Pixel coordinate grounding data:
**********

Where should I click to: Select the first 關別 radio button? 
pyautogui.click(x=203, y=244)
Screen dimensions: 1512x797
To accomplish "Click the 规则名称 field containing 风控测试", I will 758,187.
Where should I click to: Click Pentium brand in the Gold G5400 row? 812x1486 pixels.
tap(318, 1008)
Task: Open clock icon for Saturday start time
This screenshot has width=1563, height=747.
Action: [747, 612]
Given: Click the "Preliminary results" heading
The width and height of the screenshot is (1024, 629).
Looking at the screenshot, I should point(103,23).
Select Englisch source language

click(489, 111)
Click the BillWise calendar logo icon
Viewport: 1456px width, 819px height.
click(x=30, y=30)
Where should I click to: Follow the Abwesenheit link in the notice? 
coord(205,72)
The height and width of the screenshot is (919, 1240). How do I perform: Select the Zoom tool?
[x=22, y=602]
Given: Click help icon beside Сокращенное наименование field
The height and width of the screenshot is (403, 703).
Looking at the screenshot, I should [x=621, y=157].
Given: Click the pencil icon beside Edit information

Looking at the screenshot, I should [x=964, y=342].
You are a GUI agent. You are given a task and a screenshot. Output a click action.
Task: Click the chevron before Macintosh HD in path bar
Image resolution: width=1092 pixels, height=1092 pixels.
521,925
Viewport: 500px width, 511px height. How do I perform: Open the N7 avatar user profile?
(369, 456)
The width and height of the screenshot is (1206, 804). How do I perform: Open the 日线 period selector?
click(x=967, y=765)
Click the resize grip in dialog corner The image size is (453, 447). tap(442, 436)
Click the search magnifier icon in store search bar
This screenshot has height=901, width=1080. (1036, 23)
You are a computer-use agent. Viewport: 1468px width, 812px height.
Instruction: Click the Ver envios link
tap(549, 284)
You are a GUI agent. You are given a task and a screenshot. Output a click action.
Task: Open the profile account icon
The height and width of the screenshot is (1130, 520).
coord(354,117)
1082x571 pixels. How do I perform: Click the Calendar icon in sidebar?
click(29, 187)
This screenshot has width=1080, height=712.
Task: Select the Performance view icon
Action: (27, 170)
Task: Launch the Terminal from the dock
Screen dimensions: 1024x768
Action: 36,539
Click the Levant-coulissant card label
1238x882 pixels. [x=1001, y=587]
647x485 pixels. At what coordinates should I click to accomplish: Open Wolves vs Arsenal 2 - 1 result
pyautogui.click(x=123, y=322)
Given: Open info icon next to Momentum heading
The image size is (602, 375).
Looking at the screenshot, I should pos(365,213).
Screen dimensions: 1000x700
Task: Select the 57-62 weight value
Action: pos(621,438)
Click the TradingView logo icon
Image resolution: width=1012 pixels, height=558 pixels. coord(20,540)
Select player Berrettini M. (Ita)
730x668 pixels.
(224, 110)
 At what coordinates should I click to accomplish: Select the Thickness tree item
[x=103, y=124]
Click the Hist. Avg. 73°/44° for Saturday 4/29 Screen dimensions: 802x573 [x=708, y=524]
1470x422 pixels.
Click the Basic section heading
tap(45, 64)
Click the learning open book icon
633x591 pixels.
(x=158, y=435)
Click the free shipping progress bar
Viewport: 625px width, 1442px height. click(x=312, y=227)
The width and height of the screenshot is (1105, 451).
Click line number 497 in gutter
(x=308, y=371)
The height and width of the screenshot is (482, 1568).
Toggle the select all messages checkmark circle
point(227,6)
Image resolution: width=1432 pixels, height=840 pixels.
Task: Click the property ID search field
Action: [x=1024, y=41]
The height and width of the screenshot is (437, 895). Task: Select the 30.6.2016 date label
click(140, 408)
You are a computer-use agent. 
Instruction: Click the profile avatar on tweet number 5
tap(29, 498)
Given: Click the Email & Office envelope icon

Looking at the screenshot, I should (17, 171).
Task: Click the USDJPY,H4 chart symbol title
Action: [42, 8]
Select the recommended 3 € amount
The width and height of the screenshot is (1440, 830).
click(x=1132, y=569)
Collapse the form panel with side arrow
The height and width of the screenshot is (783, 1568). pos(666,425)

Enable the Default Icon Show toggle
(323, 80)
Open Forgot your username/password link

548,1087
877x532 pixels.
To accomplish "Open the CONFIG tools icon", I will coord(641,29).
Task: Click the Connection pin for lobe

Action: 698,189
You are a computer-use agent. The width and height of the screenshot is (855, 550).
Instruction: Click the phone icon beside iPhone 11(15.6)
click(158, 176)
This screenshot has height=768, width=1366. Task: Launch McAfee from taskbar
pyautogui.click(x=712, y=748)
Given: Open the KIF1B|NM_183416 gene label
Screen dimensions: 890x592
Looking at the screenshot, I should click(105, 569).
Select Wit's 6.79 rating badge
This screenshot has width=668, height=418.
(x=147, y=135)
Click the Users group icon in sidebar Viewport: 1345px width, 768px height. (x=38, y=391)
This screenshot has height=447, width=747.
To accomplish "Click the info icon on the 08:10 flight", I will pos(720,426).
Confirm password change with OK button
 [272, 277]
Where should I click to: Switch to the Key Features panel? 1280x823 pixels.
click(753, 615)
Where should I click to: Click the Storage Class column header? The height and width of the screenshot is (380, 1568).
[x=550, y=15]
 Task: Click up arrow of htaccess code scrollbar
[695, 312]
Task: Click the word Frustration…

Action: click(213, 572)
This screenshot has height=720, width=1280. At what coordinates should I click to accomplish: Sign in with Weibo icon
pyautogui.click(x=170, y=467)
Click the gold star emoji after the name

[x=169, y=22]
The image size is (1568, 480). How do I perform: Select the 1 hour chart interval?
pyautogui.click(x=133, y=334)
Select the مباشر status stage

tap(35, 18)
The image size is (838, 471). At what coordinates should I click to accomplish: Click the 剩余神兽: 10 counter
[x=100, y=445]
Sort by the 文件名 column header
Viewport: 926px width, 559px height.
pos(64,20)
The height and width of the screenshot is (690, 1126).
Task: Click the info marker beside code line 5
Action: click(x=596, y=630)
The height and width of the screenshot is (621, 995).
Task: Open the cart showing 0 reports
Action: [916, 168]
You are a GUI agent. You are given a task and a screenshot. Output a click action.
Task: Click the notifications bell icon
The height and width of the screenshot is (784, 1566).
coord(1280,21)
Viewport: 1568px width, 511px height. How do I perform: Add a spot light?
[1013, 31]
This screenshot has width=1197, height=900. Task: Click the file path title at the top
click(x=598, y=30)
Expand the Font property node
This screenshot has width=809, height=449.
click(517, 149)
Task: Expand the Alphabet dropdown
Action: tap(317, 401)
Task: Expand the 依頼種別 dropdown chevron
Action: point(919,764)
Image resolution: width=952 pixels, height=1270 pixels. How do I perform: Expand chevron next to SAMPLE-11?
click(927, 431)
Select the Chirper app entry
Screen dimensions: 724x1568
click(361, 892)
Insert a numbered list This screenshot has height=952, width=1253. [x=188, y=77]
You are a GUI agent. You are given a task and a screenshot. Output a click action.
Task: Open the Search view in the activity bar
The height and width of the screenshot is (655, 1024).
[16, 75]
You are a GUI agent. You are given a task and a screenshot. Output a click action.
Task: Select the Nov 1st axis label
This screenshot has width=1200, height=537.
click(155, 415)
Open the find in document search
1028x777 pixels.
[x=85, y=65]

**********

[Exercise directions] Copy task for the entries above: every line with the string "Saturday".

[Answer to this exercise]
Task: Open clock icon for Saturday start time
Click the Hist. Avg. 73°/44° for Saturday 4/29 Screen dimensions: 802x573 [x=708, y=524]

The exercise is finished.